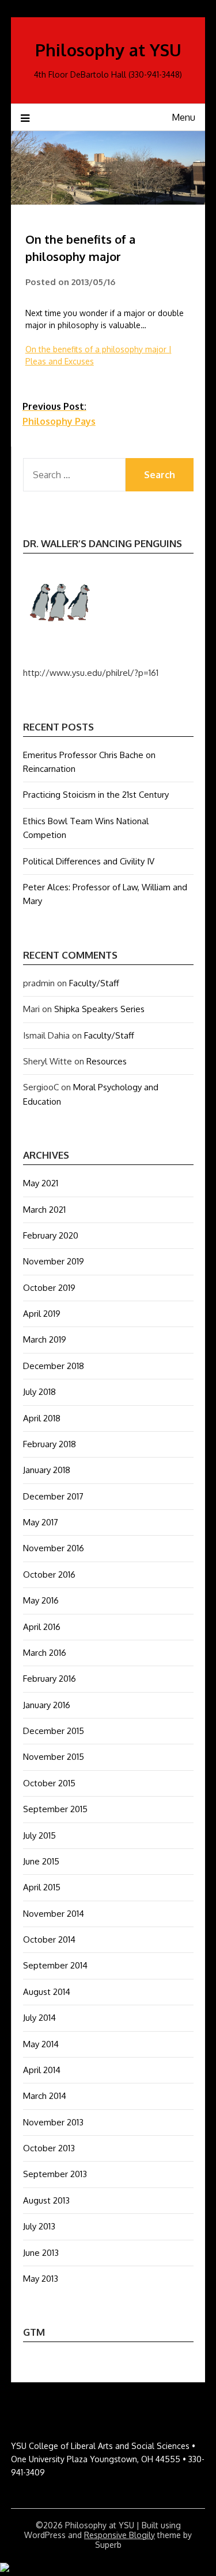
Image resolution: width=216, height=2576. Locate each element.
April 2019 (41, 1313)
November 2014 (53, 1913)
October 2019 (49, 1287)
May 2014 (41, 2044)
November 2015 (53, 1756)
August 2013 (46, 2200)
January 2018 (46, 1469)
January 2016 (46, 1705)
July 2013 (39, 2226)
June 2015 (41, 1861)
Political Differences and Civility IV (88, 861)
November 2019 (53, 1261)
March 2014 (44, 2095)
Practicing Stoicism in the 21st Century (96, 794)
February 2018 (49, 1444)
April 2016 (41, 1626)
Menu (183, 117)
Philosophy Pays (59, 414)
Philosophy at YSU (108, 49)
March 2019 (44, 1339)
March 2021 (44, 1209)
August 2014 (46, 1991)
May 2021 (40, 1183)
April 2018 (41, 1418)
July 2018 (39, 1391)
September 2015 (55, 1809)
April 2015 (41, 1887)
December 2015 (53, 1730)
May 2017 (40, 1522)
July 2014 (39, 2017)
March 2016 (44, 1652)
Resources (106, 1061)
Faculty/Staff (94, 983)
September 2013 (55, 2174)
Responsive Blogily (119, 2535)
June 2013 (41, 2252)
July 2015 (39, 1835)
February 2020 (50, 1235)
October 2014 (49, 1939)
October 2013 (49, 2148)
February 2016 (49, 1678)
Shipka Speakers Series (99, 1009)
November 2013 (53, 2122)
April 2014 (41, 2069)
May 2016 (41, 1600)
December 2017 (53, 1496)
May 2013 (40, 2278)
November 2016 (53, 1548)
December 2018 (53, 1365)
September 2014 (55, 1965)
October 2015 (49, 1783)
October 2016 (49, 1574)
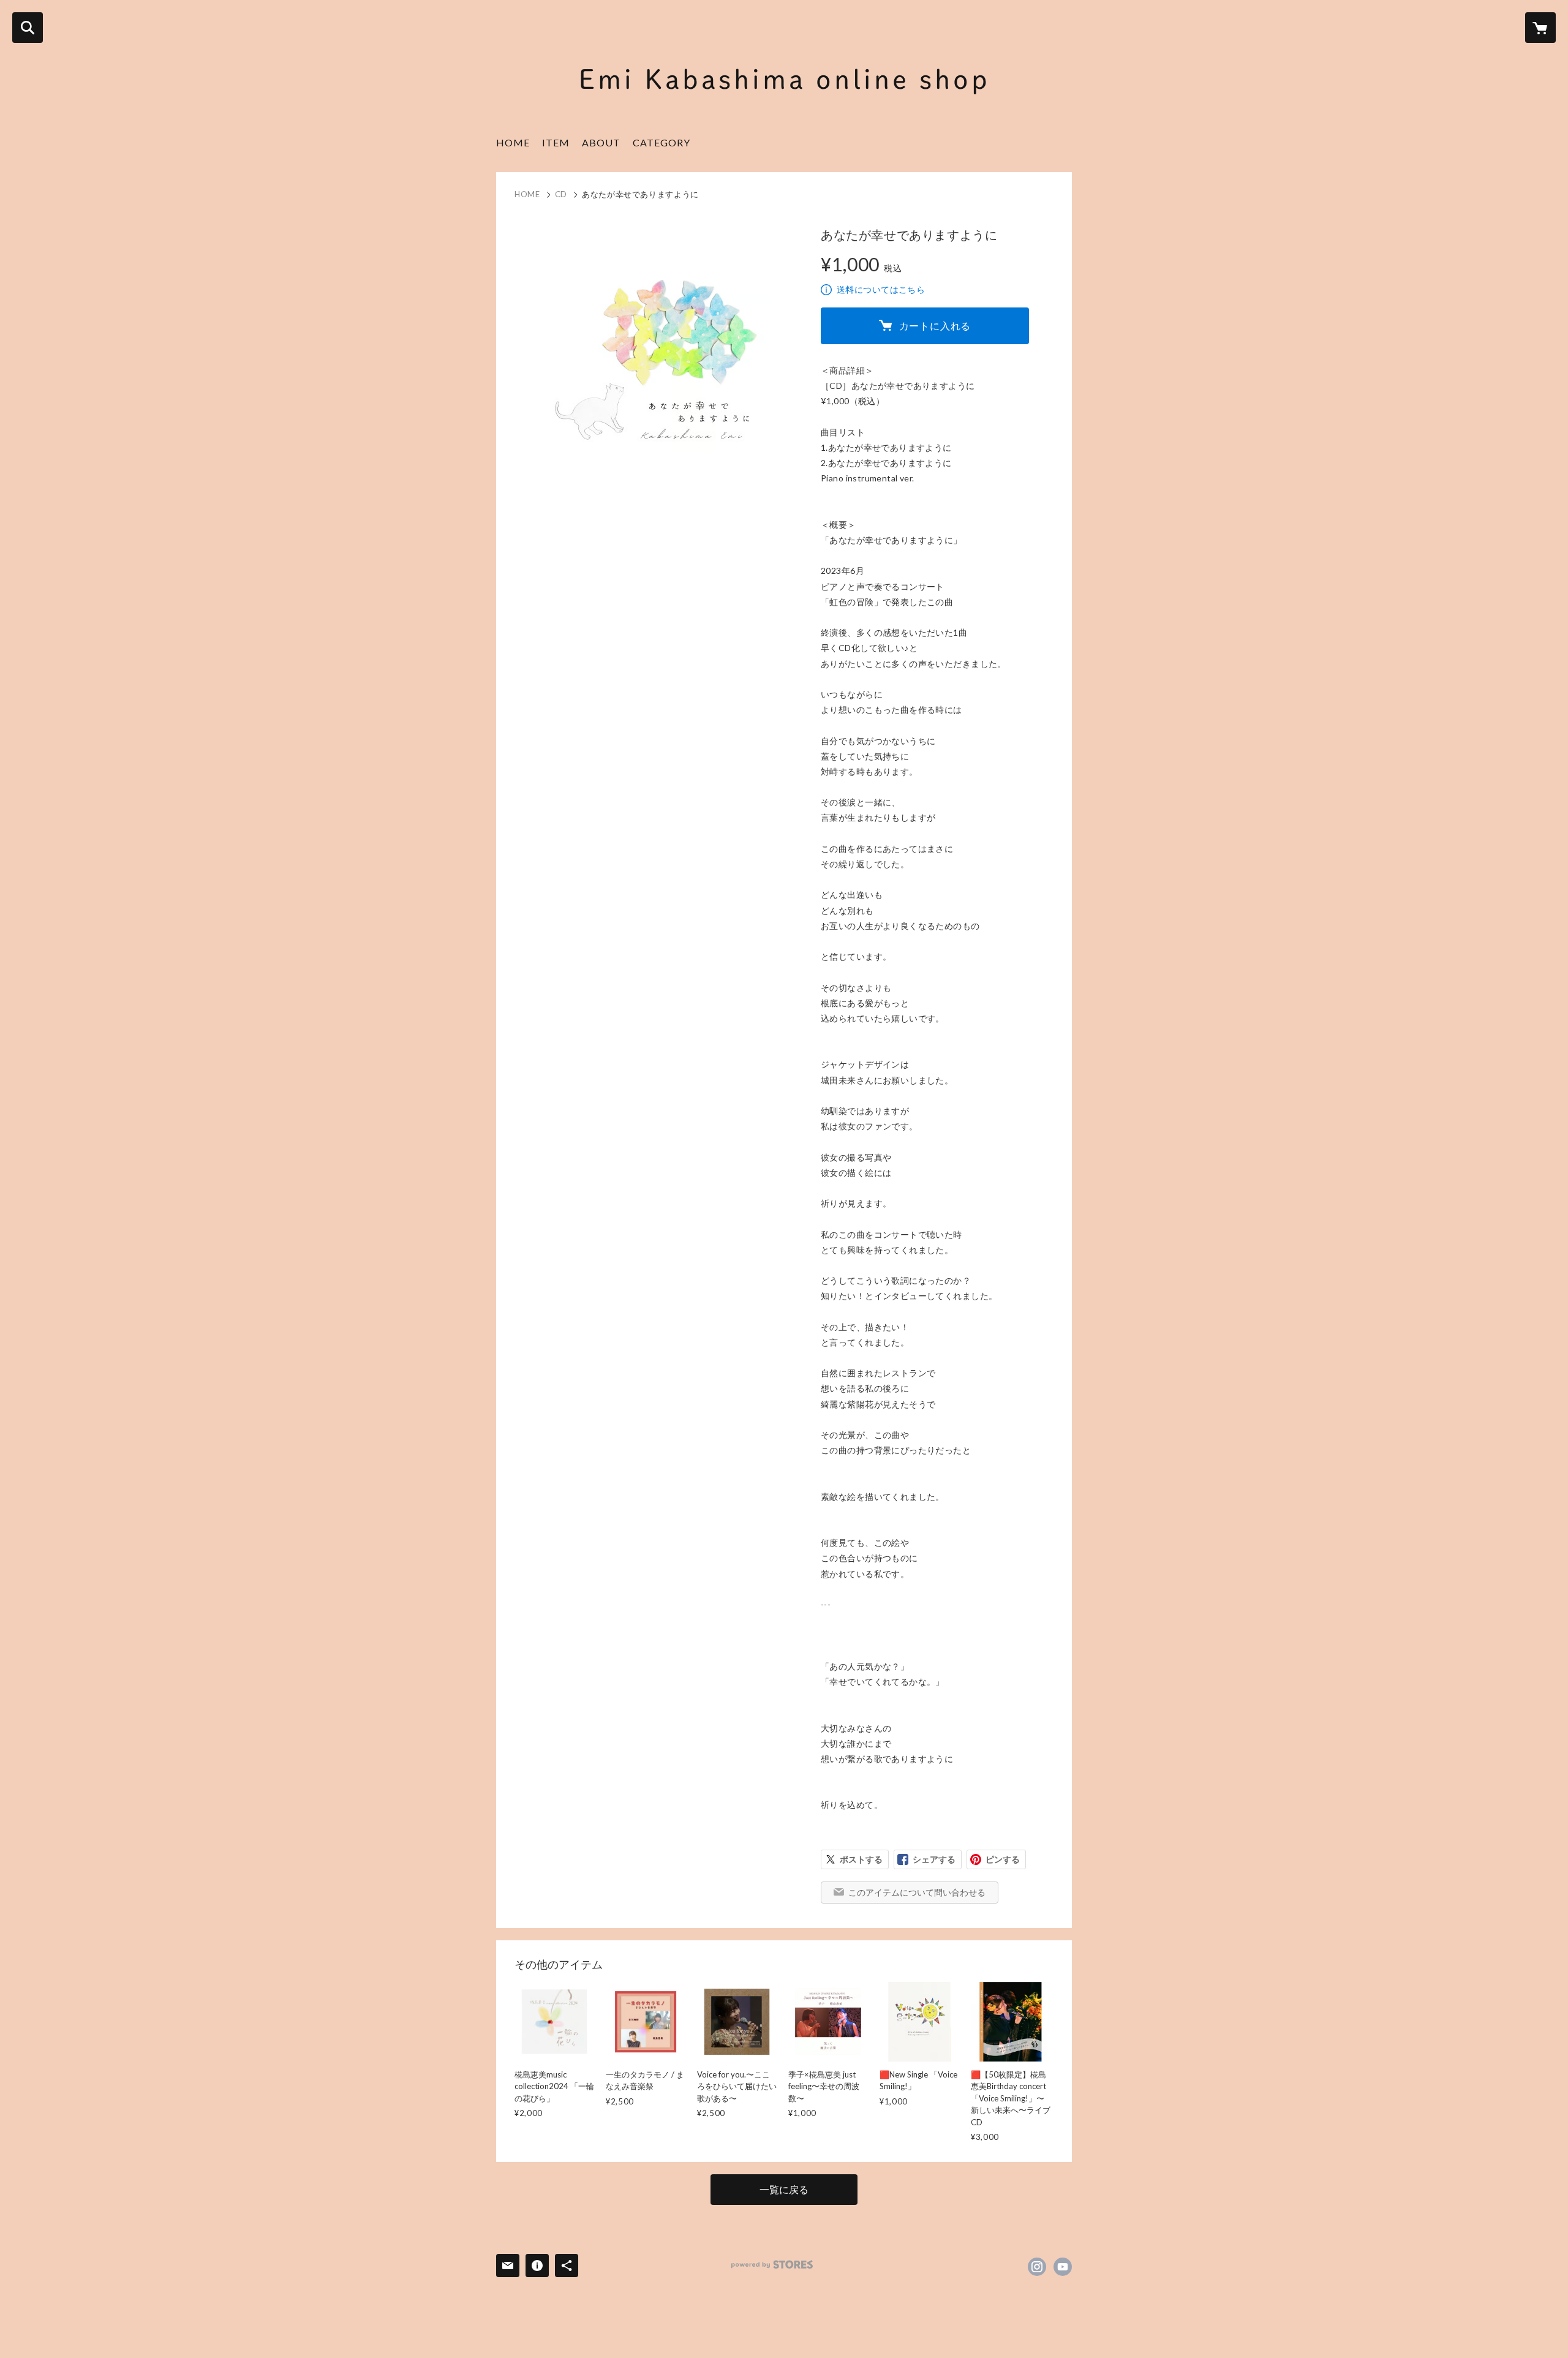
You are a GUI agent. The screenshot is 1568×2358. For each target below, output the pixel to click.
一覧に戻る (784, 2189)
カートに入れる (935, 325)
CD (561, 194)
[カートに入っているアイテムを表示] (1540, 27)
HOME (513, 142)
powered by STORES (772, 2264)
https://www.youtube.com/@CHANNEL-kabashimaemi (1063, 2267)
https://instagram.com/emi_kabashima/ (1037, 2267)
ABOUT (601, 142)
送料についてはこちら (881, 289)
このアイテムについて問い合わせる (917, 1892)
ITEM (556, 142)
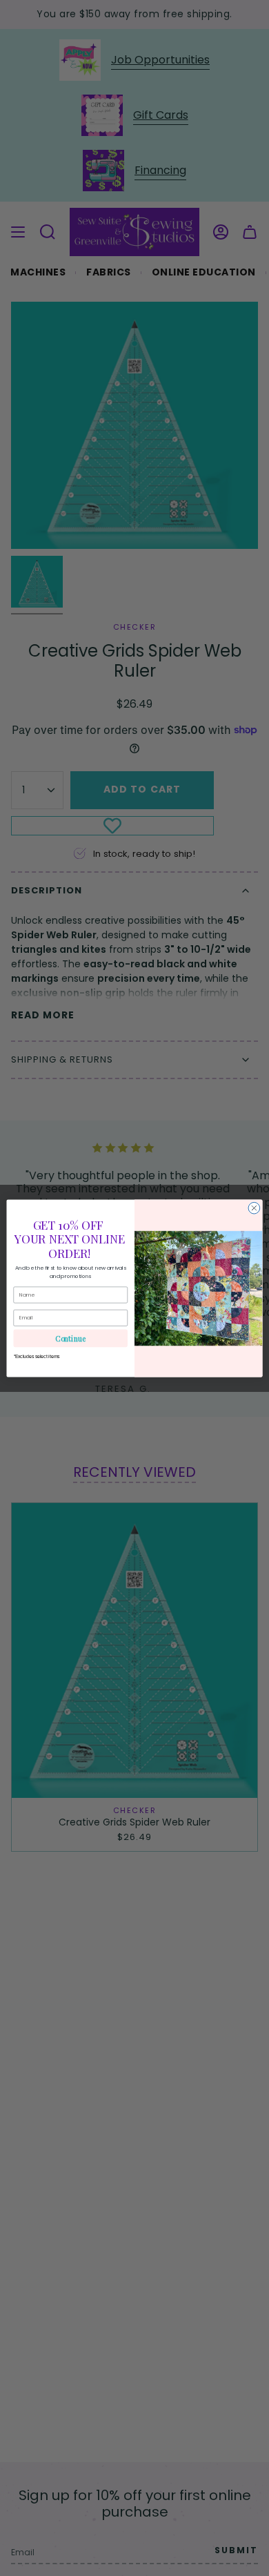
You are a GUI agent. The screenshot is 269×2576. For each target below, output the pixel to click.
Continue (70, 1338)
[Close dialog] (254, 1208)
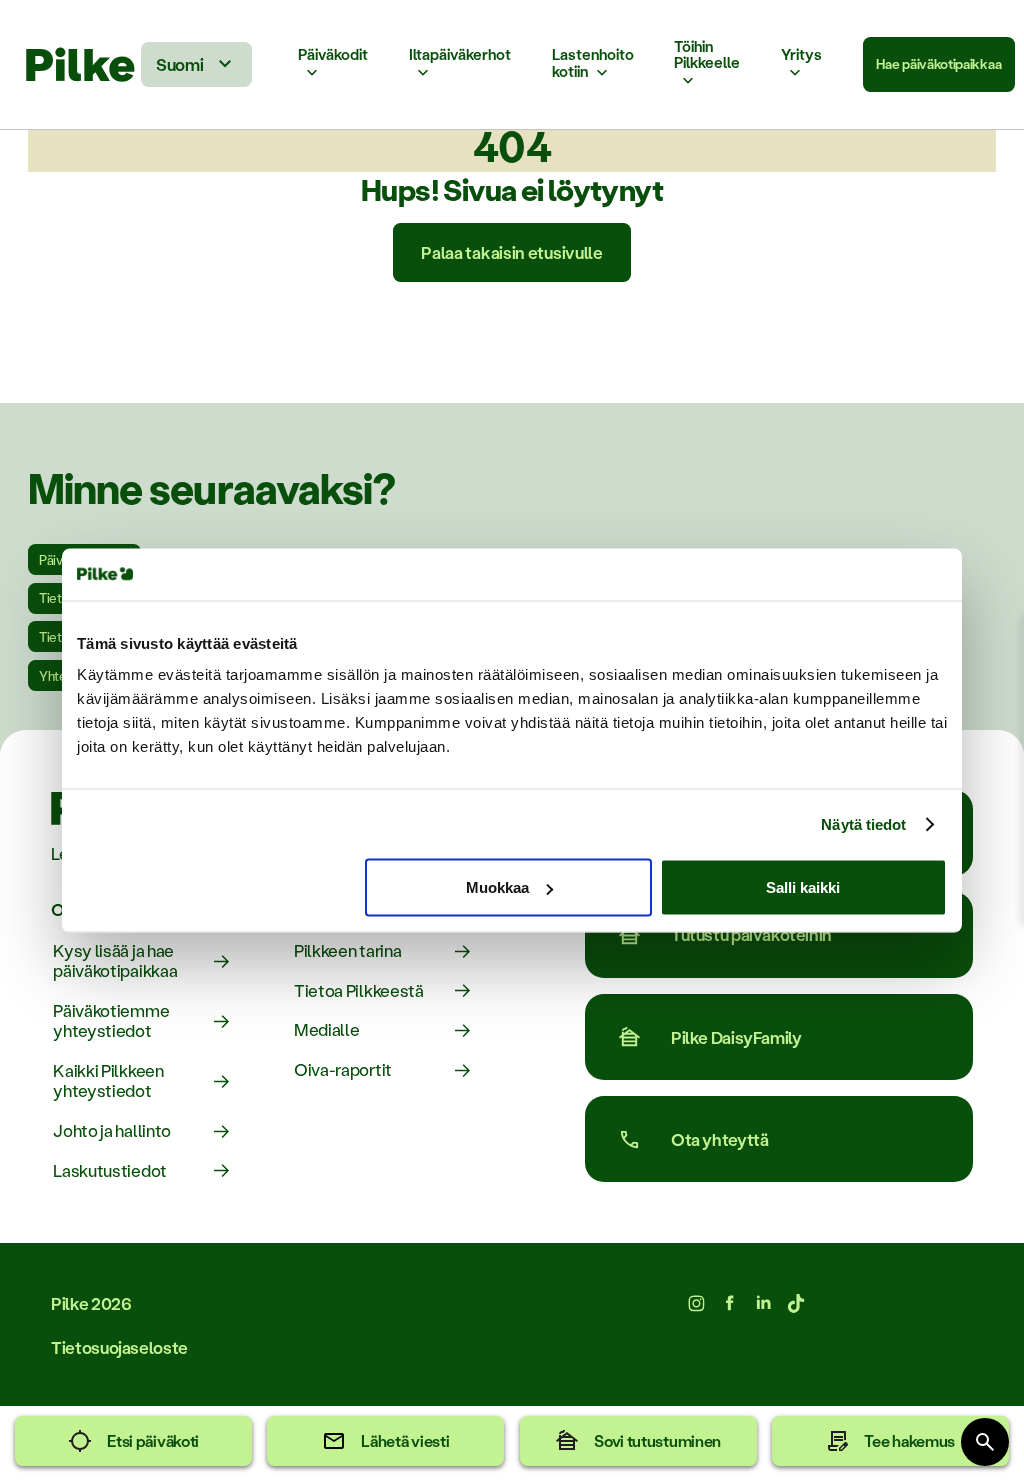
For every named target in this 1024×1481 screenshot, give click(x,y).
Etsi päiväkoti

○ ○ ○ ○

## [Activity]
In the copy you write, the data above must appear exactly, with no pictures.

## [Your response]
Image resolution: width=216, height=2576. Locate each element.
April 2019 (41, 1313)
November 2014 (53, 1913)
October 2019 (49, 1287)
May 2014 (41, 2044)
November 2015 (53, 1756)
August 2013 (46, 2200)
January 2018 (46, 1469)
January 2016 (46, 1705)
July 2013 (39, 2226)
June 2015 (41, 1861)
Political Differences and Civility IV (88, 861)
November 2019 (53, 1261)
March 2014 (44, 2095)
Practicing Stoicism in the 21st Century (96, 794)
February 2018 (49, 1444)
April 2016 (41, 1626)
Menu (183, 117)
Philosophy Pays (59, 414)
Philosophy at YSU (108, 49)
March 2019 (44, 1339)
March 2021 (44, 1209)
August 2014 (46, 1991)
May 2021 (40, 1183)
April 2018 (41, 1418)
July 2018 (39, 1391)
September 2015 (55, 1809)
April 2015 (41, 1887)
December 2015 (53, 1730)
May 2017 (40, 1522)
July 2014 (39, 2017)
March 2016 (44, 1652)
Resources (106, 1061)
Faculty/Staff (94, 983)
September 2013 (55, 2174)
Responsive Blogily (119, 2535)
June 2013 (41, 2252)
July 2015 (39, 1835)
February 2020 (50, 1235)
October 2014 (49, 1939)
October 2013 (49, 2148)
February 2016 (49, 1678)
Shipka Speakers Series (99, 1009)
November 2013 (53, 2122)
April 2014 (41, 2069)
May 2016 (41, 1600)
December 2017 (53, 1496)
May 2013 (40, 2278)
November 2016 (53, 1548)
December 2018 (53, 1365)
September 2014 (55, 1965)
October 2015 (49, 1783)
October 2016 (49, 1574)
You are a GUI agent. The screenshot is 1568×2358. For each target below, output the pixel to click.
一覧に戻る (784, 2189)
カートに入れる (935, 325)
CD (561, 194)
[カートに入っているアイテムを表示] (1540, 27)
HOME (513, 142)
powered by STORES (772, 2264)
https://www.youtube.com/@CHANNEL-kabashimaemi (1063, 2267)
https://instagram.com/emi_kabashima/ (1037, 2267)
ABOUT (601, 142)
送料についてはこちら (881, 289)
このアイテムについて問い合わせる (917, 1892)
ITEM (556, 142)
You are a GUI agent. The screenshot is 269×2576. For each target below, output the pixel to click.
Continue (70, 1338)
[Close dialog] (254, 1208)
For every named target in this 1024×1481 screenshot, give click(x,y).
Etsi päiväkoti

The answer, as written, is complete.